++++ INFORMATION SHOWN ++++
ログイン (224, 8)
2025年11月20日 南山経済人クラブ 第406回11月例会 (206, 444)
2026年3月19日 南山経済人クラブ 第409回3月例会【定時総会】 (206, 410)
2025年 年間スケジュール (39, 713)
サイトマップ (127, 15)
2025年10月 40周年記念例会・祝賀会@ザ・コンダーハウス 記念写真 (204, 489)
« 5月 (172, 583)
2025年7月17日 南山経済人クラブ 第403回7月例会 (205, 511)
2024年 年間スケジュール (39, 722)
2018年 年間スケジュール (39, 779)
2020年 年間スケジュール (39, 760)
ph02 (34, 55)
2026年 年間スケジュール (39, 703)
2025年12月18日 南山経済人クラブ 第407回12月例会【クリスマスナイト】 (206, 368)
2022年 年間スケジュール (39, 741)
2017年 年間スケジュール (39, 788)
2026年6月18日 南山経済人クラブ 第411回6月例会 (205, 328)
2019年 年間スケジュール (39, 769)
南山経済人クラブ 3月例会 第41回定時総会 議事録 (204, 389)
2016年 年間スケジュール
++++
> **REQUIRED WORK**
Format the stretch from the line containing "2025年12月18日 南山経済人クラブ 第407回12月例会【クリスマスナイト】" through the end of the records as a Markdown table with the columns n and Line. Number each row and leave out blank lines.

> **REPLY TO THE EXERCISE**
| n | Line |
|---|---|
| 1 | 2025年12月18日 南山経済人クラブ 第407回12月例会【クリスマスナイト】 (206, 368) |
| 2 | 2022年 年間スケジュール (39, 741) |
| 3 | 2017年 年間スケジュール (39, 788) |
| 4 | 2026年6月18日 南山経済人クラブ 第411回6月例会 (205, 328) |
| 5 | 2019年 年間スケジュール (39, 769) |
| 6 | 南山経済人クラブ 3月例会 第41回定時総会 議事録 (204, 389) |
| 7 | 2016年 年間スケジュール |